Figure 11 shows the XRD patterns of the reduction VTM pellets products that were obtained at 1273 K for 240 min in H₂/(H₂ + CO) = 1/2 atmosphere. It can be seen that the phase of FeTiO₃ can be transferred into that of Fe₂TiO₅ with the decrease in pellet diameter. The most probable reaction mechanism is described in Equations (11–14). Until the pellet size decreases to 10–12 mm, FeTiO₃ is reduced to FeTi₂O₅. The most probable reactions are Equation (15), and Equation (16). With the continuous decrease of pellet size, the diffractive peaks of FeTi₂O₅ become weaker and the peak metallic iron getting stronger, resulting in the enhancement of reduction degree.

Figure 12a,b show the Plots of $1-{\left(1-R\right)}^{\frac{1}{3}}$ and $1-\frac{2}{3}R-{\left(1-R\right)}^{\frac{2}{3}}$ vs. time with different diameters of oxidized VTM pellets. It is obvious that early stage and the later stage also exists during the reduction process, these are controlled by interface chemical reaction and diffusion, respectively. It is can be seen that the pellet size has strong influence on the later stage. The thickness of the product can be decreased with decreasing pellet size during the reduction process. The diffusion degree of gas decreased quickly with the increasing thickness of product layer. This result shows that the diffusion-control step can be shortened via decreasing of the pellet size. Therefore, it is important to select the appropriate pellet size in order to optimize the reduction process. From Figure 12, the values of reaction rate constant can be obtained, and these are listed in

Table 3. The values of the reduction rate constant at 1273 K with different oxidized VTM pellets diameter.

Pellets Diameter	6–8 mm	8–10 mm	10–12 mm	12–14 mm	14–16 mm
Intrinsic Chemical Reaction Control	0.00694	0.0057	0.00469	0.00423	0.00405
Diffusion Control	1.66 × 10−3	6.35 × 10−4	2.12 × 10−4	1.58 × 10−4	7.64 × 10−5

. The results indicate that the kinetic conditions of reduction can be improved at 1273 K in H₂/(H₂ + CO) = 1/2 atmosphere via a decrease in the pellet size.

4. Conclusions

Gas-based reduction of oxidized VTM pellets in the mixture of H₂, CO, and N₂ was systematically investigated at 973 K–1373 K. The reduction degree increased with increasing reduction time, reduction temperature, and H₂/(H₂+CO) ratios, and decreasing pellet size.

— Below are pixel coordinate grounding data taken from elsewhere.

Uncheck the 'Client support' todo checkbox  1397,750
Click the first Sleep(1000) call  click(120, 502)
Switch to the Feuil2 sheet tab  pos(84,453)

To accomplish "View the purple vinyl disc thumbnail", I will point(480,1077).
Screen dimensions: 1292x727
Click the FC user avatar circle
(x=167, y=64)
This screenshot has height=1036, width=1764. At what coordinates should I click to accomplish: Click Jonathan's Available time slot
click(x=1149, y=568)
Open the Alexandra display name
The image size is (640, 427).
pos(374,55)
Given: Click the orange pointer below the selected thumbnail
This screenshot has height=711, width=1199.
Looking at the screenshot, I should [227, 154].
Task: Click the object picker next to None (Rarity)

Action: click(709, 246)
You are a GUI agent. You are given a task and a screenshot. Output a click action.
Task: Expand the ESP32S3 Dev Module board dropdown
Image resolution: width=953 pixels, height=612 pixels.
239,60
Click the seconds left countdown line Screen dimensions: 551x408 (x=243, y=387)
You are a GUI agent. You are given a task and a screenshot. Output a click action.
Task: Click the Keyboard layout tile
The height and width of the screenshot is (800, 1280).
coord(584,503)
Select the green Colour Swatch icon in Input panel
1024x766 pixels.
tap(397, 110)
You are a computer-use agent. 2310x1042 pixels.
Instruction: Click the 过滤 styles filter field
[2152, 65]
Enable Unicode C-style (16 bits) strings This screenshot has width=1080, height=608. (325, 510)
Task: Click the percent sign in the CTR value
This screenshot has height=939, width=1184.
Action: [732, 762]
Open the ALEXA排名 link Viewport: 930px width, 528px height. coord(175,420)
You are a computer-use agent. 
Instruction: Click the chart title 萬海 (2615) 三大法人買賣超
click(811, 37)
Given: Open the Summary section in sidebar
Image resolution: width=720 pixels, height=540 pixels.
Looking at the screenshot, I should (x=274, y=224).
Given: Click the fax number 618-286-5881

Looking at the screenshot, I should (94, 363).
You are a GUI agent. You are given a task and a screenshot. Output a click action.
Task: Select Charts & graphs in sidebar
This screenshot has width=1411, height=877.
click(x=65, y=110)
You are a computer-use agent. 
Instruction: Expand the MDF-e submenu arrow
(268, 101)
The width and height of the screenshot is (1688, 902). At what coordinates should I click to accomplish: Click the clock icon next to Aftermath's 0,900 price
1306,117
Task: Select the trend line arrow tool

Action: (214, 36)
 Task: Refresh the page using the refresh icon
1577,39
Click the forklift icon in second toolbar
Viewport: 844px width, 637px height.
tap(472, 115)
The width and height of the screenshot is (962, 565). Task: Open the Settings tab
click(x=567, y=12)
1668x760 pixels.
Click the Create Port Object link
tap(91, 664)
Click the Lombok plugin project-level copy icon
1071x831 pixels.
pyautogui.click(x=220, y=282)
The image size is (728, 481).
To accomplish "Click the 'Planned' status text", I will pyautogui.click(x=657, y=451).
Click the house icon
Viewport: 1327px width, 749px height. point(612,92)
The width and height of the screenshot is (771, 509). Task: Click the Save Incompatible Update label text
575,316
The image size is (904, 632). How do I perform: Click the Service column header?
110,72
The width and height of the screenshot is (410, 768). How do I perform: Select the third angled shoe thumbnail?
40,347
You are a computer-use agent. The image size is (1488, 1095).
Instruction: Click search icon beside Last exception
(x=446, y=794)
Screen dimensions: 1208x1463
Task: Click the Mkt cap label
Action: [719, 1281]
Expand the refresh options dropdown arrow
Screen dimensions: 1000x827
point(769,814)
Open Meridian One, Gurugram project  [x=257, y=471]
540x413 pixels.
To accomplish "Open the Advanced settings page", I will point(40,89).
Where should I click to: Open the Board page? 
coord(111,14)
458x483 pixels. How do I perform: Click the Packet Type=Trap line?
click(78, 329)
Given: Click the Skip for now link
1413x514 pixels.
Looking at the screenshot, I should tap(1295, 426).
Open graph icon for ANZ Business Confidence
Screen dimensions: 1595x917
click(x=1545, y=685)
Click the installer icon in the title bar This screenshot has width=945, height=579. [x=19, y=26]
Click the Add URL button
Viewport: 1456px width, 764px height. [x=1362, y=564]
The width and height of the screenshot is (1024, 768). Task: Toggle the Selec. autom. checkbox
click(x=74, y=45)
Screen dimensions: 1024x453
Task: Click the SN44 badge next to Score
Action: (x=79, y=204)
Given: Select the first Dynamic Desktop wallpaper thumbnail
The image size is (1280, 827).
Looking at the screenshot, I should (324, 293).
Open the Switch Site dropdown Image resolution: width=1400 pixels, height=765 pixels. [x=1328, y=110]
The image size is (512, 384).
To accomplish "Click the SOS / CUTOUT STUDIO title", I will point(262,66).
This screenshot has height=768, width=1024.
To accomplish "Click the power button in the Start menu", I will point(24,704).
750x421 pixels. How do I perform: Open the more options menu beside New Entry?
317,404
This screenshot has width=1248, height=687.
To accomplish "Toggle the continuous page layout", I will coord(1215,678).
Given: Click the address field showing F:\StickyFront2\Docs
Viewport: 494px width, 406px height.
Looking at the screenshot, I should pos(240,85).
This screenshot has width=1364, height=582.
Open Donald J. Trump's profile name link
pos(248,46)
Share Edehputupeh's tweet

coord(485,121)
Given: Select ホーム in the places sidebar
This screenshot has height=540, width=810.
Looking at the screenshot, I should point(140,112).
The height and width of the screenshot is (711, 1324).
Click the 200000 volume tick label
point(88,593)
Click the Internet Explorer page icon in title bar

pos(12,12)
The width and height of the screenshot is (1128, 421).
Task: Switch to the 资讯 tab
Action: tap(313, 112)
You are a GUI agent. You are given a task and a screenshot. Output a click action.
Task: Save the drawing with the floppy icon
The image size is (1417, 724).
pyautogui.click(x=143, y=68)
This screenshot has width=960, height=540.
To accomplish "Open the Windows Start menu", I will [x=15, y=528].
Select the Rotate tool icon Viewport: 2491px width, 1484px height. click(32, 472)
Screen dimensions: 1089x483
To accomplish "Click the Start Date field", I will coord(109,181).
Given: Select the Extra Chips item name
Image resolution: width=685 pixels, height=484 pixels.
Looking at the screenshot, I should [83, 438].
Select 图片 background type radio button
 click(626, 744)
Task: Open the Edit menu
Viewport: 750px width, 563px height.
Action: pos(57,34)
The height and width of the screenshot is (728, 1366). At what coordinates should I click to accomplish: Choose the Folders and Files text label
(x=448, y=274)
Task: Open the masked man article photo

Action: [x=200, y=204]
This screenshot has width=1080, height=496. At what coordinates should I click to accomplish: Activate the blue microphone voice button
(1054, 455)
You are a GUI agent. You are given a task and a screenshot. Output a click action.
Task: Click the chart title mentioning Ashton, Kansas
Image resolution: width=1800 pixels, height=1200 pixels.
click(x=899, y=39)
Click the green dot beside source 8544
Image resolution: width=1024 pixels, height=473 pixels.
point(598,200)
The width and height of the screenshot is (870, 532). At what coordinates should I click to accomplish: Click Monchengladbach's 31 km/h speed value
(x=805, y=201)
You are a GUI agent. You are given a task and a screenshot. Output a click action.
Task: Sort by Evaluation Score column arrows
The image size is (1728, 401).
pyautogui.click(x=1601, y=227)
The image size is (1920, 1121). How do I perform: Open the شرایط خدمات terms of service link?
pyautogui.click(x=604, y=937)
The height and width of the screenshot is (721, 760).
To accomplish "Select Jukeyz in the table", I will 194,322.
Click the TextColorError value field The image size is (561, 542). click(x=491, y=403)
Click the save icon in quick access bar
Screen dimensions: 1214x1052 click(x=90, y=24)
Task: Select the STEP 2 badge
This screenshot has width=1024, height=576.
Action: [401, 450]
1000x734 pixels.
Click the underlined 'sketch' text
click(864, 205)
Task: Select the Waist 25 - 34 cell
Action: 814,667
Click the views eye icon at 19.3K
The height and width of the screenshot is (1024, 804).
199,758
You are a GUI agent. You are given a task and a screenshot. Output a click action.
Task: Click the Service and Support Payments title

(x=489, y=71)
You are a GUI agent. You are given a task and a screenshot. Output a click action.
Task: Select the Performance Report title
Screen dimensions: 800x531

The Ti-bearing main mineral phase transformation of oxidized VTM pellets in H₂/(H₂ + CO) = 1/2 atmosphere is described as Fe₂TiO₅ → Fe₂TiO₄ → FeTiO₃ → FeTi₂O₅. The Ti-bearing main mineral phase transformation of the reduction VTM pellets products at 1273 K is described as Fe₂TiO₅ → FeTiO₃ → FeTi₂O₅ with the increase of H₂/(H₂ + CO) ratios and the decrease of pellet size. The most probable reaction mechanism is provided based on the reduction process. The kinetics of oxidized VTM pellet in the reduction process is successfully modeled as a shrinking unreacted-core. For the entire reduction process, the kinetics study indicated that there are an early stage and a later stage that are controlled by interface chemical reaction and diffusion, respectively. In addition, the diffusion-control step can be observably shortened via decreasing the pellet size because the thickness of the product layer becomes thinner in the reduction process.